**Задание 1**
Переведите на английский язык предложение из текста о вере и полноте жизни: «Все евангельские уроки — сюжеты, проповеди, притчи только об этом.»
**Задание 2**
Во время какой поездки, согласно тексту о вере и полноте жизни, была передана Псалтирь?
**Задание 3**
Продолжите текст о вере и полноте жизни после его последнего предложения.

**Извлечённый текст**

=-=-=

Благовест, куполом накрывший Суздаль в вечерний час, буквально ввел меня в иное… Благовест дал мне почувствовать себя на чьих-то ладонях. Потом это иное я проживала за первым чтением Псалтири, переданной мне в фольклорной экспедиции по Среднему Уралу умирающей бабушкой; иное я обнаруживала в поступках людей, к которым меня приводила сначала профессия, а потом — и моя вера; иное посещало меня и во время исповеди, и во время молитвы, и во время встречи с людьми, с которыми состоялись мои интервью. И по тому, как радовалось мне, я понимала: это то настоящее, что познается как прикосновение Вечности. Благой и Божественной.
Уже много лет спустя, я увидела и еще одну особенность жизни в вере и в жизни человека в журналистике. Эти два состояния нимало не дают шанса на оправдание — неполноты жизни, оправдания полу-чувства, полу-выбора, полу-веры, даже если эти «полу» предложены внешними, казалось бы, убедительными обстоятельствами. Не дают шанса на оправдание полу-человечества в человеке, в его пути. Я поняла, увидела: обстоятельств нет! А есть наш путь, который мы, люди, проходим ложно или не ложно. Все евангельские уроки — сюжеты, проповеди, притчи только об этом. И они же о всем человечестве.
Ложно или не ложно…
Мы умеем говорить (а значит, видеть это) об одаренности. Говорим, не боимся все — и верующие, и не верующие. Но мы почти не говорим о наказуемости неполноты жизни. Жизни как священного дара. О наказуемости отказа от полноты, завершенности и в жизни по вере, по Христу, то есть. И в жизни, и в своей профессии, в деле… Но Бог-то с нами так не договаривался! Ни с архиепископом, ни со схимником, ни с насельницей монастыря, ни с тем, кто моет храм в этом монастыре. Ни с теми, кто у подножия Синая был тогда и читал Скрижали, ни с теми, кто слушал Нагорную проповедь. Ни с теми, кто был введен в Алтарь при святом Крещении и остался в нем, в Алтаре, по призванию. Ни с теми, кто ушел — к компьютеру, или к лошадке, или к космическому кораблю, кто рассыпан сегодня — по местам покаяния, местам спасения. Не договаривался Он с нами о неполноте Своего присутствия в нас (из которой следует «частичная занятость» «пуста места» сатаной). О частичности нашего к Нему, Богу, обетования тоже ведь не договаривался!

=-=-=

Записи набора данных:
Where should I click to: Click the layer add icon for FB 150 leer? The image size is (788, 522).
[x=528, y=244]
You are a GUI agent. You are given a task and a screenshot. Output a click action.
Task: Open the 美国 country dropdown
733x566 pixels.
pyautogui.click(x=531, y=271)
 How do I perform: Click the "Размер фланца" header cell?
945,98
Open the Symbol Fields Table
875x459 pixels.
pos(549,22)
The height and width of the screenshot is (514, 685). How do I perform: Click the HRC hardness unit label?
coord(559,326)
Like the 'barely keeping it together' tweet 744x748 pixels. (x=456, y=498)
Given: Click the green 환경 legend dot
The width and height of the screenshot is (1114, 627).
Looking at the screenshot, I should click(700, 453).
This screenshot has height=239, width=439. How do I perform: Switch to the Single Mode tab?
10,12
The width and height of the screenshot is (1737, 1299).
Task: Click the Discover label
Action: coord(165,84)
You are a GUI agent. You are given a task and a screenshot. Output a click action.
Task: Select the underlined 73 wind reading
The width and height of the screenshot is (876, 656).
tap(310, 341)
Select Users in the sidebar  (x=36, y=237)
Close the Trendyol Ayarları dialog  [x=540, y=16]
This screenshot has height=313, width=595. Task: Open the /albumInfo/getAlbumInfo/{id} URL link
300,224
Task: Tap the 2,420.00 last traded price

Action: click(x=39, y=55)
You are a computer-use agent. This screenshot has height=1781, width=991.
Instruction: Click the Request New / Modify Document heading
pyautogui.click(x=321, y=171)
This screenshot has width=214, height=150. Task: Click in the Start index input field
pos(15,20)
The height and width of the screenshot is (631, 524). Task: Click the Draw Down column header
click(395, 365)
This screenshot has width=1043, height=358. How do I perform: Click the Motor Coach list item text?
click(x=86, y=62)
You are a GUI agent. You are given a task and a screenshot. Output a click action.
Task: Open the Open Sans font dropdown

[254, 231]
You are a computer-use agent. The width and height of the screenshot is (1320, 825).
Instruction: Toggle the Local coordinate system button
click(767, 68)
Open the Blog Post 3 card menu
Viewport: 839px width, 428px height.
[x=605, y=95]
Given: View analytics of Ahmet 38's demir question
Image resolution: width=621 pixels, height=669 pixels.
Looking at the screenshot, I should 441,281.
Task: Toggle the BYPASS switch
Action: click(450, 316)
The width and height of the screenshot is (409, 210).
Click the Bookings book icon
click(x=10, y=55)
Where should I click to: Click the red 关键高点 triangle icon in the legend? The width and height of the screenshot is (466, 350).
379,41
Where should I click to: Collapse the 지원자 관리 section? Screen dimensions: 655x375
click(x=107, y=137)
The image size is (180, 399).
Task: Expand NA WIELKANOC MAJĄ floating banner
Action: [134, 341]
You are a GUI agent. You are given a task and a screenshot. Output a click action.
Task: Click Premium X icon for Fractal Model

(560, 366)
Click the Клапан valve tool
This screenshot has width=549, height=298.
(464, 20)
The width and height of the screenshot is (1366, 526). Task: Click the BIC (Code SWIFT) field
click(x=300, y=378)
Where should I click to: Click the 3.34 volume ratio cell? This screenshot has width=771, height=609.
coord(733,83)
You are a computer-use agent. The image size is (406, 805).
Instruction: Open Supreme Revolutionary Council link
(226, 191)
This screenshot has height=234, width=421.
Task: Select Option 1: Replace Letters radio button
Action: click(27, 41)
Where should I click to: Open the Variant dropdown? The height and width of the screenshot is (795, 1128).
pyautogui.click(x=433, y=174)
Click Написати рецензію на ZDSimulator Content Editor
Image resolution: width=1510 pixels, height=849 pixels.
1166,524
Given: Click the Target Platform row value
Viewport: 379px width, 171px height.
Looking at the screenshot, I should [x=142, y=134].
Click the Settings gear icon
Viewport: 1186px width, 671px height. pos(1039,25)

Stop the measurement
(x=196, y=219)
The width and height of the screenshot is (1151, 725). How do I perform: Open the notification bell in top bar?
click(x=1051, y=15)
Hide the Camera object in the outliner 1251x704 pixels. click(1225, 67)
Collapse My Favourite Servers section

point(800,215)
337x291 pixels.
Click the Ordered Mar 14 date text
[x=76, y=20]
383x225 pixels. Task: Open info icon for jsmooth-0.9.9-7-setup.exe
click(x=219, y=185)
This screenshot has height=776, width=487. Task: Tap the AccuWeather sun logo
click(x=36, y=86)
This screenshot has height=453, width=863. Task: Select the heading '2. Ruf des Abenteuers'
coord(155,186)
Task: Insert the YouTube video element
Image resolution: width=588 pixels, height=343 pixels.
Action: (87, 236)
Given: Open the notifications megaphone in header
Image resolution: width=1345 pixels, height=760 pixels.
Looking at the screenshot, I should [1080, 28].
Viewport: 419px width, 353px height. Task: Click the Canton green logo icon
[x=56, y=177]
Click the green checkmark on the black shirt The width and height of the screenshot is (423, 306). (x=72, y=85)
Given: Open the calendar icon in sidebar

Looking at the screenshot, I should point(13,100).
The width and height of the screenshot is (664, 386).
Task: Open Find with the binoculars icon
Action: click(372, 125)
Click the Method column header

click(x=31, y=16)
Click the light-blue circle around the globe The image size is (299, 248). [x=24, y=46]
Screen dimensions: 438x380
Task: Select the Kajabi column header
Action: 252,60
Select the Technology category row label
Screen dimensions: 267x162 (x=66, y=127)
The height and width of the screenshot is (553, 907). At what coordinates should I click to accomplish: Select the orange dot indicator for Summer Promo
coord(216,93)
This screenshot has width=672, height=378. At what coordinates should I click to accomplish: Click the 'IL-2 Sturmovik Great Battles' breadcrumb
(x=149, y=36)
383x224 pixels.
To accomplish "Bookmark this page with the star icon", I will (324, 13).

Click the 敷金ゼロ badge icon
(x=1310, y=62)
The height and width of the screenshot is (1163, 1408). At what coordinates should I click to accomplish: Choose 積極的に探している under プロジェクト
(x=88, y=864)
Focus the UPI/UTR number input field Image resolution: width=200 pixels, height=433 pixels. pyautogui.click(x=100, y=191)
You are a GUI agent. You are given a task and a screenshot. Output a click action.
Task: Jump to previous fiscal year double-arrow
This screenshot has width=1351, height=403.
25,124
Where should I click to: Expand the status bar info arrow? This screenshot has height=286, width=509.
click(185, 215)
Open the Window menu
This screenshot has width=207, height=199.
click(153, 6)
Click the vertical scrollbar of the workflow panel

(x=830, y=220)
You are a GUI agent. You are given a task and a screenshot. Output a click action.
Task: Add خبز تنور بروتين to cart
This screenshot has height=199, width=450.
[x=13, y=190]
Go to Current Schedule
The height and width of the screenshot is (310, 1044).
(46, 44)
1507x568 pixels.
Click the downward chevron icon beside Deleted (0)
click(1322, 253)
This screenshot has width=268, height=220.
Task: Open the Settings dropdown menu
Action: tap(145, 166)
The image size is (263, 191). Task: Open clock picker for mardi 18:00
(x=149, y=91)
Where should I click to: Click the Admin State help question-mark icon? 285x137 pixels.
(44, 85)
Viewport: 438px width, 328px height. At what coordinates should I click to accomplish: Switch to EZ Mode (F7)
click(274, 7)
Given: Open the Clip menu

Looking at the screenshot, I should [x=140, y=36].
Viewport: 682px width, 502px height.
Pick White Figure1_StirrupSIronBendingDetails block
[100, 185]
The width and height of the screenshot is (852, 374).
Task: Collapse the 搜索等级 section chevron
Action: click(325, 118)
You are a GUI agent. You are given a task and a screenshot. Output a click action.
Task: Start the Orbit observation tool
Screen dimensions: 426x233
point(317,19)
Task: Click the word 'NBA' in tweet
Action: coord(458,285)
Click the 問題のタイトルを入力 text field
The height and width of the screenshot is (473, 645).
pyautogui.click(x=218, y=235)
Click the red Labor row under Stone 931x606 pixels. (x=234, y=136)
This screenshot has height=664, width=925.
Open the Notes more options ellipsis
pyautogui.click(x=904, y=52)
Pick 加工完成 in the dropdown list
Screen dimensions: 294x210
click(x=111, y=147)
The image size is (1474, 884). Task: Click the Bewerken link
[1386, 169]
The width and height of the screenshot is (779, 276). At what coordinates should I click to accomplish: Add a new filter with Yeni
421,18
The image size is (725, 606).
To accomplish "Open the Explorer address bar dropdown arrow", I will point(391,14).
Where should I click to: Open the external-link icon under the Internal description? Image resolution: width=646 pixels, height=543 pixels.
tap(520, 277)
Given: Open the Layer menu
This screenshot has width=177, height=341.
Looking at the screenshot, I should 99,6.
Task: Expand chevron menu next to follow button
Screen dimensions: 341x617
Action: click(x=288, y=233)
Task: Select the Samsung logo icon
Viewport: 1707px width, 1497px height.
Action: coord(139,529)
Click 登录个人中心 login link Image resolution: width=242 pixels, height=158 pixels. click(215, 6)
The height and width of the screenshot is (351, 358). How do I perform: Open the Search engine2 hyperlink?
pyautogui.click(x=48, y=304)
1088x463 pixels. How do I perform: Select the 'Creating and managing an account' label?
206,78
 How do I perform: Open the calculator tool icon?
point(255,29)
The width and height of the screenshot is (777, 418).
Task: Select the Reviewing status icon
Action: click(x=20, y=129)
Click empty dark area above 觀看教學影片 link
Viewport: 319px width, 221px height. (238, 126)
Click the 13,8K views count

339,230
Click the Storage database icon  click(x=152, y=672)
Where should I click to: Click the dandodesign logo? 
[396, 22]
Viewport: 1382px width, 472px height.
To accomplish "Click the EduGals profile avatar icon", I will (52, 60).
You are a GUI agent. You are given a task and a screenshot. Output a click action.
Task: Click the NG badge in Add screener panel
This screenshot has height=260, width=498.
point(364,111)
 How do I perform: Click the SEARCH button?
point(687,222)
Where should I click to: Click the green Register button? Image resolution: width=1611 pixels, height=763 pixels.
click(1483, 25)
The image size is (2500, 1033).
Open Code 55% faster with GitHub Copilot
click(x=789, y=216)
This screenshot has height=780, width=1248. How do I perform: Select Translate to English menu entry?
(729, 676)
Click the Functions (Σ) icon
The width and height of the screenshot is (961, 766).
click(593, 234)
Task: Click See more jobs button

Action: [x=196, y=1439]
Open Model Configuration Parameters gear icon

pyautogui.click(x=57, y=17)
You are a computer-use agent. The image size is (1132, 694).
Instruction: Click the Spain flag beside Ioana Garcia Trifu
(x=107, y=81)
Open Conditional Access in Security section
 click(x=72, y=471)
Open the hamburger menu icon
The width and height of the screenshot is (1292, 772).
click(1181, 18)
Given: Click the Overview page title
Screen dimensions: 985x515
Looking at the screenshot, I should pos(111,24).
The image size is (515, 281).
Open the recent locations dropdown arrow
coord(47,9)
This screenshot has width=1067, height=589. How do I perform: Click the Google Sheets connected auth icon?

=-=-=

**Результат выполнения 1**
All the Gospel lessons — stories, sermons, parables — are only about this.

**Результат выполнения 2**
Во время фольклорной экспедиции по Среднему Уралу.

**Результат выполнения 3**
Так почему же?.. Все чаще слышу в храме Божием, от «людей церковных»: «это не моя проблема», «это не твоя проблема». Это не пришло из мiра. Это пришло… из Алтаря! Мирянин, православный христианин, смотрит на человека, выходящего из Алтаря. Он уже знает: Истина в Алтаре присутствует. Но что со-присутствует Истине в том же Алтаре, если «это не моя проблема» становится расхожим принципом среди паствы Православной Церкви? «Не моей проблемой» становится не только «проблема» другого прихожанина, иерея, архиерея. «Не моей» становится проблема церковной полноты. Что за «частник» поселился в нашей Церкви и привычно разъедает — теперь уже и Ее, Церкви, дух? «Частник», от которого беда — и Церкви, и мiру.
Но! «Мы ответственны за мiр… за то, молится он или проклинает Бога». Это сказал богослов, священник.
Я знала и знаю такую русскую журналистику, которая жила и живет этим принципом, прямо ее не декларируя и не ссылаясь на неподходящее государственно-общественное устройство. К сожалению, я узнаю сегодня журналистику, «прошитую» всеми христианскими атрибутами, предъявившуюся во всех церковных иерархических структурах, но — журналистику без сердца и без совести. Напрасную, в смысле дела нашего спасения. Напрасную и потому опасную — для сердца, которое жаждет пищи неповрежденной, чистой, устремляющей к Богу. В такой журналистике нет и собственно журналистики. Которая все-таки наследует Нагорной проповеди. (Не побоюсь это утверждать).
Давайте вспомним, о чем говорил Спаситель с людьми. Да о том же, о чем ежедневно с нами — и со мной — пытаются говорить со страниц газет и в эфире радио и телевидения, электронных СМИ. Но что и как говорил Господь? Говорил о Благе. Говорил имеющий Власть. Люди отметили это. Значит, распознавали власть реальную и власть мнящуюся. И это было актуально для них — тогдашних. Что поменялось в нашем умонастроении? Что и как говорит нам все то, что печатается, звучит в эфире, обращаемое к нам? И каким помыслом ведом каждый из тех, кто обращается к нашей душе словом? Всегда ли благим помыслом? Всегда ли — власть имеющий? Всегда ли от Бога? Не жаждущий ли власти, но не имеющий, и потому крадущий ее все тот же библейский персонаж? В чем замысел этой «купли»? Купли нашего времени…
Журналистика церковная и не церковная… Православная и не православная… Государственническая и не государственническая… Русская и не русская… Мансийская и не мансийская… Не многовато ли на нас печали мiра сего, братья мои, журналисты? Да и есть ли она? Есть ли у нас право, будучи в вере, будучи во Христе, «выкусывать» для себя краешек луны (или солнца)? Для мiра или над мiром — мы? «Для тех, кто все еще верит в Россию» — ?! А разве мы торопимся на суд княгини Марьи Алексевны?
Вот «если мне не подадут воды"… тогда — да, тогда это про нас, про нашу веру и про наше дело, про то, что мы что-то не так написали, к чему-то не тому подтолкнули, а вода ушла «на дно колодца, как предвещение беды». И не стало у нас воды живой. Не случится ли так с нами?